La pieza que falta
Cerrado el acuerdo programático que permite investir a Juanma Moreno, la política andaluza afronta su última incógnita: cómo se reparte el poder. Según la información publicada por medios como El Español y Vozpópuli, el texto firmado dejó abierto el peso que tendrá Vox en el Ejecutivo. La formación reclama una vicepresidencia —que buena parte de la información asocia a su líder en la comunidad, Manuel Gavira— además de varias consejerías. De concretarse, sería la primera vez que Vox se sienta en el Gobierno de la Junta, aunque ni la vicepresidencia ni su titular estaban confirmados oficialmente al cierre de la negociación.

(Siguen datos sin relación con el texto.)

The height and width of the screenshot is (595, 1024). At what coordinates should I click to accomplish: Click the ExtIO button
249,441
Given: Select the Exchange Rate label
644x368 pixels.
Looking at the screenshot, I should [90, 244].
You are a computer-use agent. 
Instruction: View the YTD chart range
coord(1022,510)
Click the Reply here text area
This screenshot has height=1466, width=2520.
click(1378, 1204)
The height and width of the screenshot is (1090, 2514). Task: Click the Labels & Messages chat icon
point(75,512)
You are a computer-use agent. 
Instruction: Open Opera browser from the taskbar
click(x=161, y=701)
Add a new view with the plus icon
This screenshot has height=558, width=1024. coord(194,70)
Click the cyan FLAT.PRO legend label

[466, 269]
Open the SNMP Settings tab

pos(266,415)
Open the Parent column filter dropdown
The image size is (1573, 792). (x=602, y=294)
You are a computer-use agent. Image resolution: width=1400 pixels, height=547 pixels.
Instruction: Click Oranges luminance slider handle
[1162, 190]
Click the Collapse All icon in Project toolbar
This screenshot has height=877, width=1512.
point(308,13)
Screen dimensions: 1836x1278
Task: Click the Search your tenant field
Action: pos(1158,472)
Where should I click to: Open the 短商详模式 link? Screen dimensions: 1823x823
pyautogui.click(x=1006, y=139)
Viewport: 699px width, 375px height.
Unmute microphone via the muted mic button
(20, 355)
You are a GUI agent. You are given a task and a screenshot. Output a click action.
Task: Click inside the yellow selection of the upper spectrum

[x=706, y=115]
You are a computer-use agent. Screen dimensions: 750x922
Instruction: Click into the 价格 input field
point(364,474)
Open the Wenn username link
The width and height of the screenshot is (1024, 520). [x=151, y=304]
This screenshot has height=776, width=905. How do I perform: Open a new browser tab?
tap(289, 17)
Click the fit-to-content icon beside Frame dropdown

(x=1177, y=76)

El reparto, el gran escollo
Que Vox pase de apoyar desde fuera a formar parte del Gobierno marca un salto cualitativo. El reparto de responsabilidades fue precisamente el punto más difícil de una negociación que se cerró contrarreloj. Vox aspiraba a una vicepresidencia y a varias consejerías —se citaron áreas como Agricultura, Asuntos Sociales o Cultura—, mientras que el PP se mostró reacio a ceder esas carteras. El resultado exacto de ese pulso —cuántas y cuáles áreas quedan finalmente en manos de cada socio— es lo que terminaba de perfilarse en las horas previas a la investidura.
Por qué importa
El movimiento tiene lectura más allá de Andalucía. La entrada de Vox en un Gobierno autonómico gobernado por el PP, y con una vicepresidencia de por medio, se interpreta como un termómetro de la relación entre ambas formaciones de cara al conjunto de España. Andalucía se suma así al modelo de coaliciones PP-Vox ya ensayado en otras comunidades, pero con el peso simbólico de ser la más poblada del país.
El calendario
El paso decisivo era la segunda votación de investidura, en la que basta la mayoría simple y donde el respaldo de Vox garantiza el nombramiento de Moreno como presidente. Superado ese trámite, se abría la puerta a la formación del nuevo Gobierno de coalición y al reparto efectivo de las áreas pactadas. Con ello, Andalucía deja atrás semanas de incertidumbre y evita la repetición electoral que se cernía si el acuerdo no llegaba a tiempo.